Podsumowując, należy pamiętać, że na nietolerancję histaminy składa się wiele objawów. Pojawiają się one po spożyciu konkretnych produktów z taką ilością histaminy, która u zdrowych osób na ogół nie wywołuje dolegliwości.  

Diagnoza nietolerancji histaminy wymaga złożonego, czasochłonnego podejścia, w tym eliminacji zaburzeń przebiegających z podobnymi objawami. W wielu przypadkach dieta antyhistaminowa jest odpowiednim, chociaż niejedynym, środkiem diagnostycznym i terapeutycznym. 
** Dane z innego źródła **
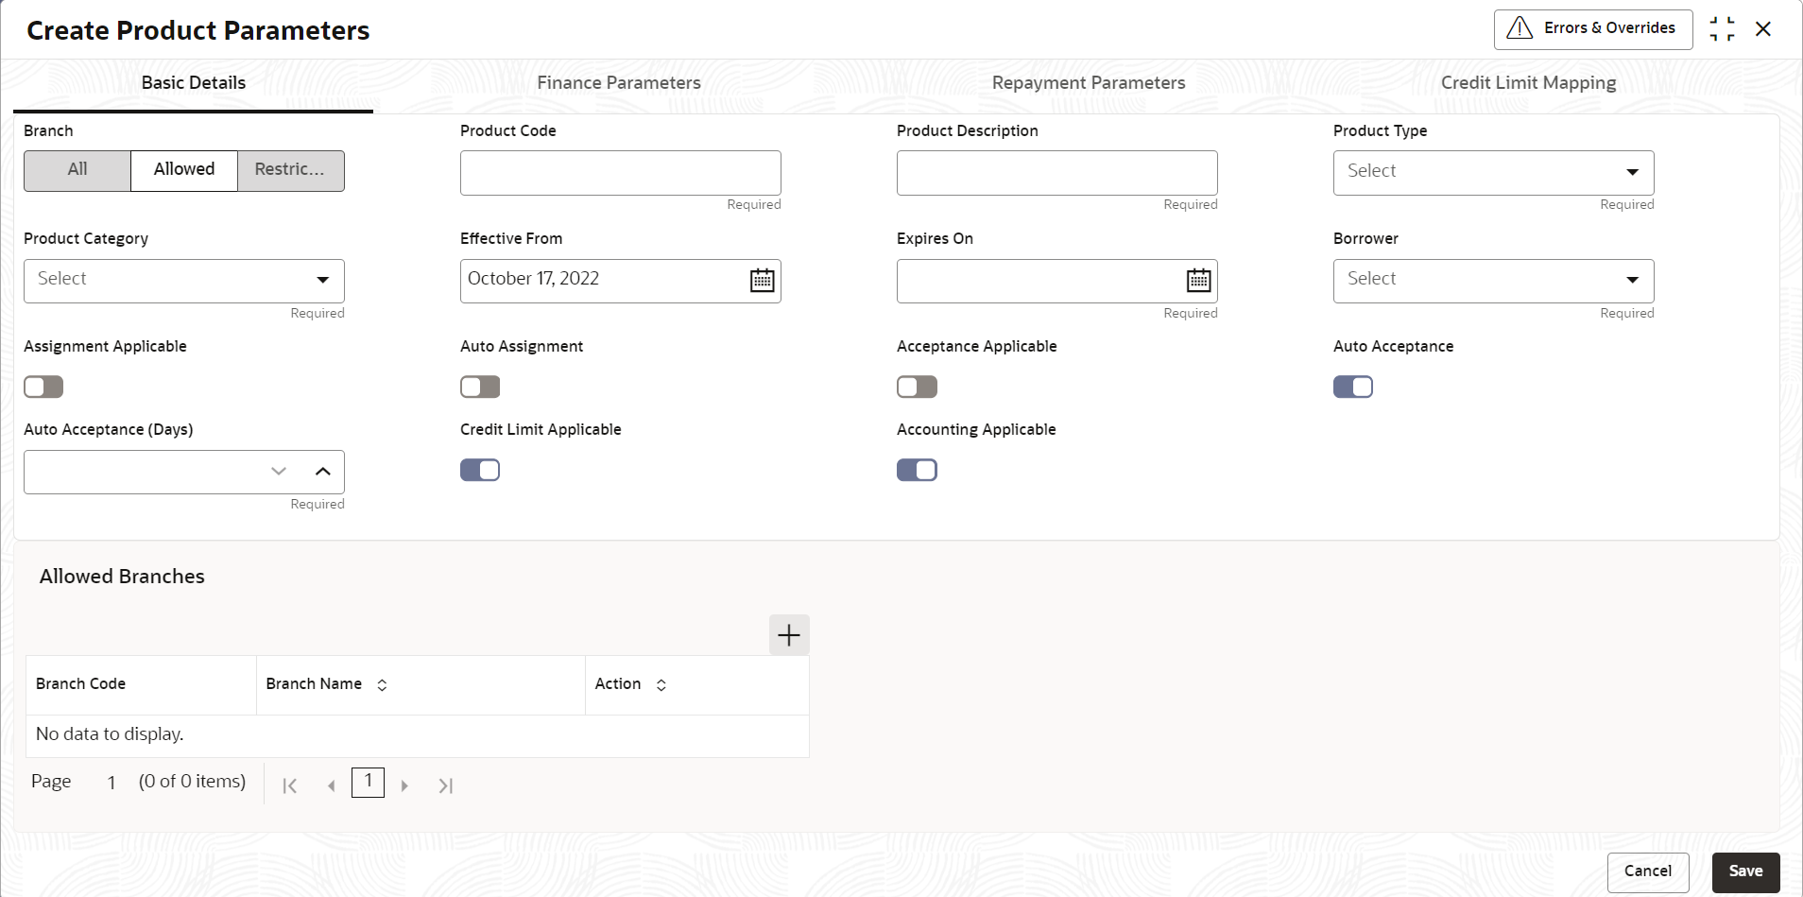Go to previous page of branches table

click(331, 785)
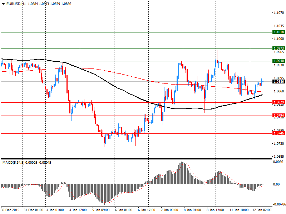Select the 8 Jan 17:00 time label
This screenshot has width=286, height=214.
216,210
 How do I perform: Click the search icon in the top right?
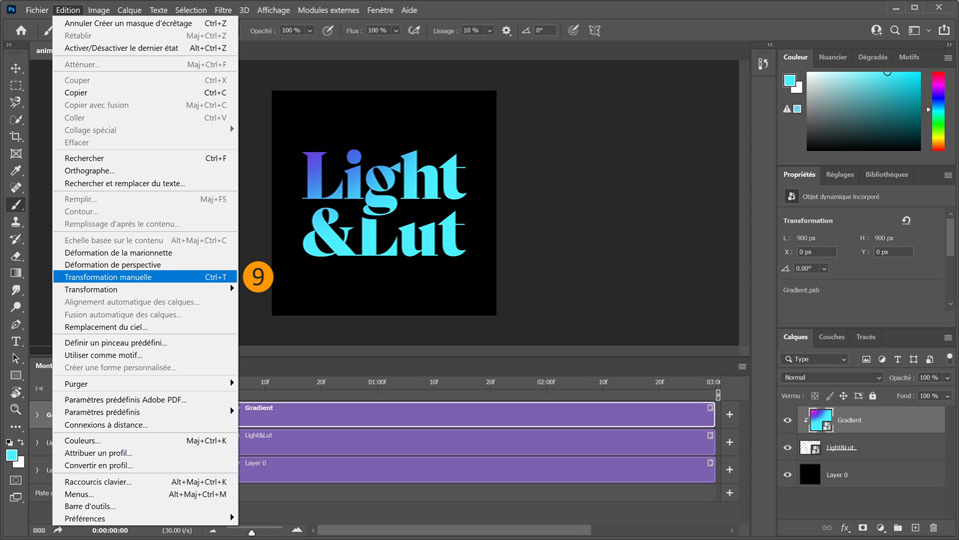896,31
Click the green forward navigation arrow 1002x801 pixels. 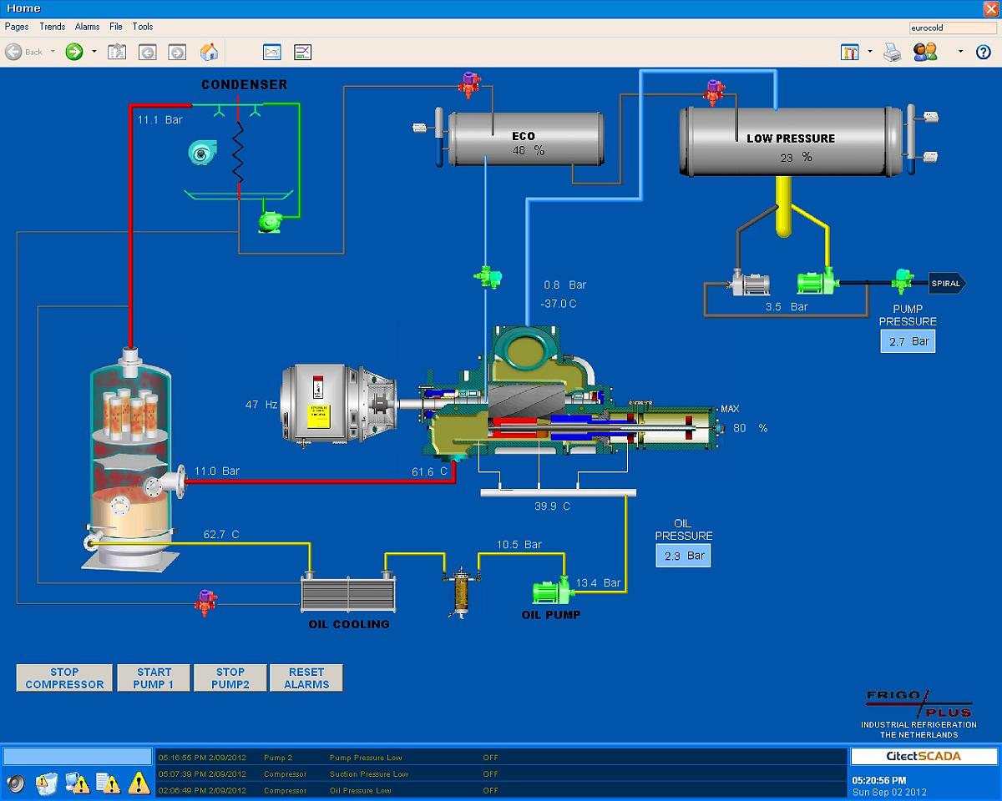(74, 52)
Należy podkreślić, iż celem diety antyhistaminowej powinno być wypracowanie takich nawyków żywieniowych u pacjenta, by w przyszłości nie doprowadzać do występowania i nasilania objawów związanych z nietolerancją histaminy. 


Źródła:

  1. Bartuzi M., Ukleja-Sokołowska N.: Nietolerancja histaminy, a dieta współczesnego człowieka . Alerg. Astma Immun. 2021; 26(4): 82-88. 
  2. Gutowska G.: Czy histamina zawarta w żywności może Ci zaszkodzić? J. NutriLife [Internet]., 2021 [dostęp: 11.04.2023]; (01).Dostępny w: url:http://www.NutriLife.pl/index.php?art=365. 
  3. DeBeeR J., Bell J.W., Nolte F., Arcieri J., Correa G.: Histamine Limits by Country: A Survey and Review, Journal of Food Protection. 2021; 84(9): 1610-1628. doi: 10.4315/JFP-21-129.